2-team parlays pay off at 13/5 but you actually have a 3/1 chance of winning. The difference comes from the sportsbooks vig. The house edge on a two-team parlay is 10%.
Naturally, the more teams involved in your parlay, the greater the house edge. That’s the opposite of games like slot machines, where the house offers better odds for larger bets. For example, a 3-team parlay pays off at 6/1 even though your actual odds are 7/1. That gives the house a 12.5% advantage.
All this to say that the only smart parlay bet is a two-team parlay that offers you the best possible payout based on the game’s odds. If you can find two games where there is a true powerhouse playing the Little Sisters of the Blind, take that bet for as much as is legal in your state. Otherwise, avoid parlays.
Sports handicappers, professional and amateur, rely on math to make a living. Many of them could care less about the game. They’re interested in probabilities and return on investment, or ROI.
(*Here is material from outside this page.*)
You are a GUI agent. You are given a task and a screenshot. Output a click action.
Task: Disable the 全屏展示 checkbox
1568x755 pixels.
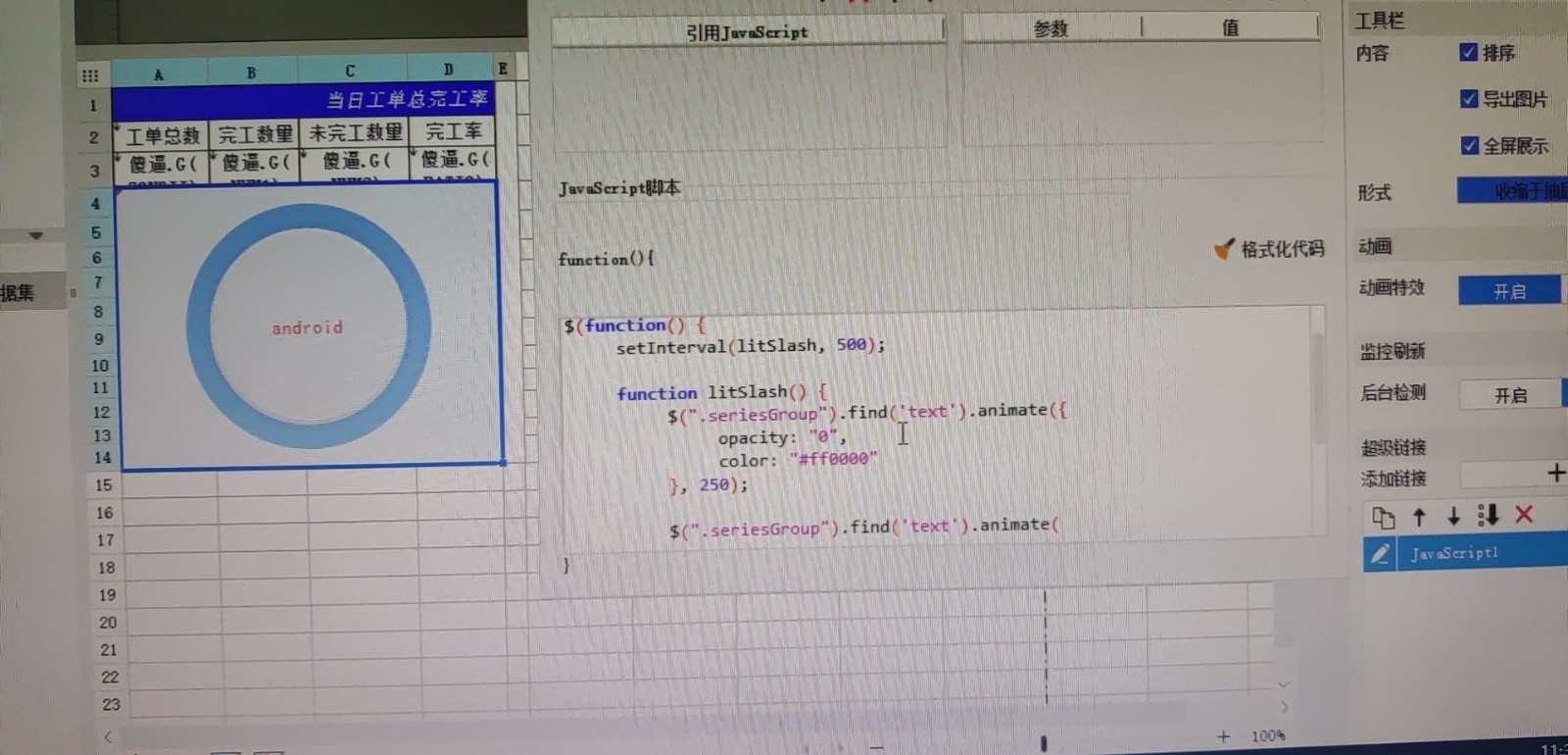tap(1469, 145)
Your typical sports handicapper looks at numbers to better understand how to earn profit placing sports bets over a long period of time. If anyone tells you that math can help them win in the short term, they’re yanking your chain.
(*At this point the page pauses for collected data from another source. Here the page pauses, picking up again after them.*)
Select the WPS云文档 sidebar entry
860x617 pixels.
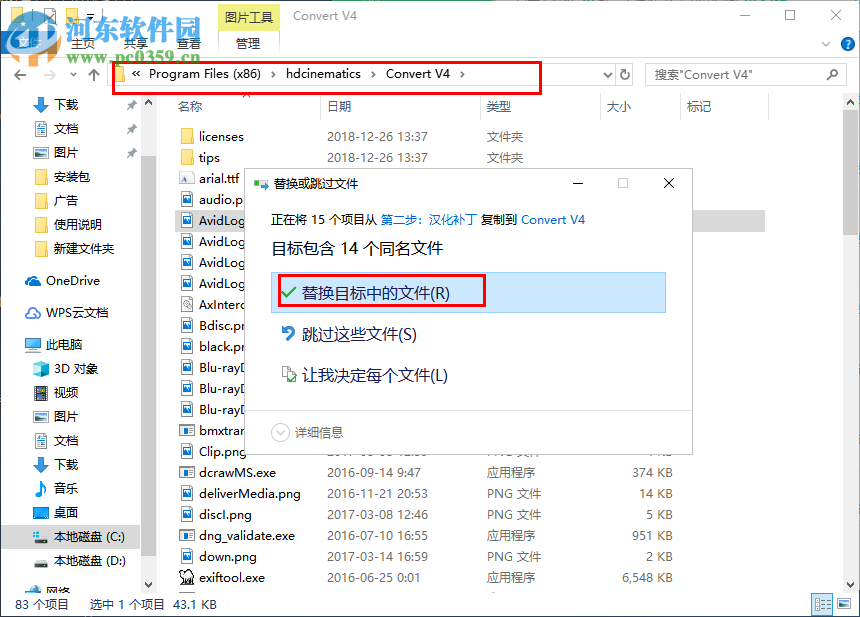71,312
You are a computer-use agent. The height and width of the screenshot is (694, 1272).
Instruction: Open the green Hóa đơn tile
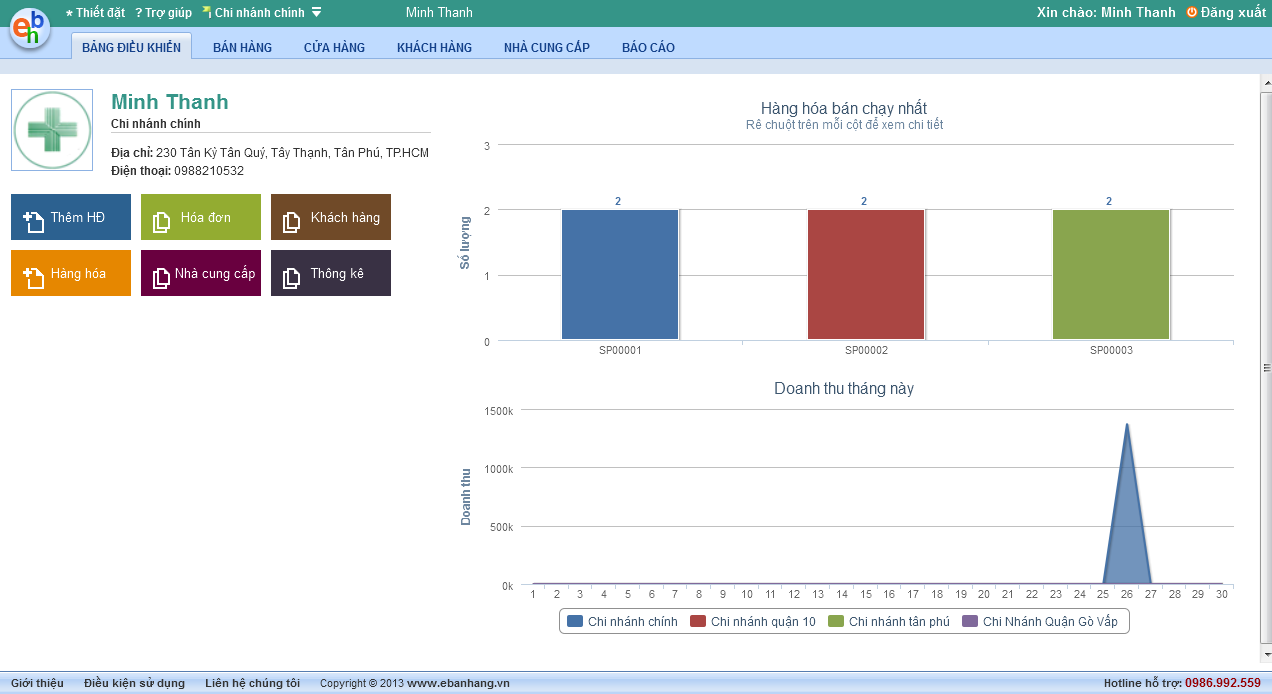(200, 217)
The return on any investment is the profit earned divided by the money risked for the investment. For example, if you place 100 $100 bets, and 50 of them turn out in your favor while 50 turn out against you, you’ll actually be down $500, thanks to vigorish. You’ve actually bet $11,000 (with the juice added in) and your investment produced a -4.5 % result. Yes, you end up with $10,500, so your day wasn’t all that bad, but it was still a poor investment.
Using math to fend off the negative effects of the sportsbooks vigorish, a sports bettor has to win at least 53% of every one of his bets. If you can manage to win 53% of your bets, you’ll see +1.2% return on your investment. Invest enough money in your bets, and that 1.2% can mean a lot of cash, of course you’d be better off sticking that money in a decent savings account. The downside being that your bank probably doesn’t comp drinks.
The idea is to consistently win more than 53% of the time. If you win 55% of your bets for a year, you’ll have a +5% ROI, while a 60% success gives you a return of +14.5%. Now you’re in daytrader territory.
Working with a large enough bankroll, a head for math, straightforward bets, and plenty of gambling discipline, it is possible to earn a living at the sportsbook. Unfortunately, to win even 53% of the time, you’d have to be one of the world’s greatest sports gamblers. You might have a lucky day here and there, but to consistently win at 50% (still a losing proposition) is almost unheard of.
Understanding betting math can be a bit depressing, because it shows how the sportsbook has you by the short and curlies, and there’s really no way at all to get a leg up on them over the long run. Use your understanding of math and your sports knowledge to place smart bets from time to time, but don’t expect to win consistently unless you have a freakish mathematical brain.